*Challenge 1:* In the Acid Nasty cigar thread, quote the part that opens with the words containing "## stonesean (May" and closes with "order them online.".
*Challenge 2:* In the Acid Nasty cigar thread, what does ShortFuse suggest for storing the Acid cigars?

--- Begin Quoted text ---

# Acid Nasty Cigar Review - A unique and enjoyable experience



## joncaputo (Sep 29, 2008)

You have to be prepared for something different - I was a big fan of the unique flavor and the aromatic smell. The shape lends to a wonderful smoki...

Read the full review here: Acid Nasty Cigar Review - A unique and enjoyable experience


----------



## stonesean (May 24, 2011)

I must admit, I've been intrigued by Acid, and am interested in picking up a sampler to give em a try.

I'm overseas, and visited several pretty well stocked tobacco shops, and they've never even heard of Acid.

I figure I'll order them online.

I only have one humidor, and I'm worried that my entire collection will smell like Acids if I store them together!


----------



## ShortFuse (Jun 6, 2011)

stonesean said:


> I only have one humidor, and I'm worried that my entire collection will smell like Acids if I store them together!


Tupperdore time!


----------



## Swany (Aug 20, 2010)

stonesean said:


> I only have one humidor, and I'm worried that my entire collection will smell like Acids if I store them together!


They will, don't mix em, ever. Unless you want to ruin the rest of your stash. Short Fuse hit it right on the head, Tuppedor.

And now ... :focus:


----------

--- End Quoted text ---
--- Begin Dataset content ---

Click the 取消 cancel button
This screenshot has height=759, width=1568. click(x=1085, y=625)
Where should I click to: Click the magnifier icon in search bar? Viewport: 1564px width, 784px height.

--- End Dataset content ---

*Exercise answer 1:*
## stonesean (May 24, 2011)

I must admit, I've been intrigued by Acid, and am interested in picking up a sampler to give em a try.

I'm overseas, and visited several pretty well stocked tobacco shops, and they've never even heard of Acid.

I figure I'll order them online.

*Exercise answer 2:* A tupperdore.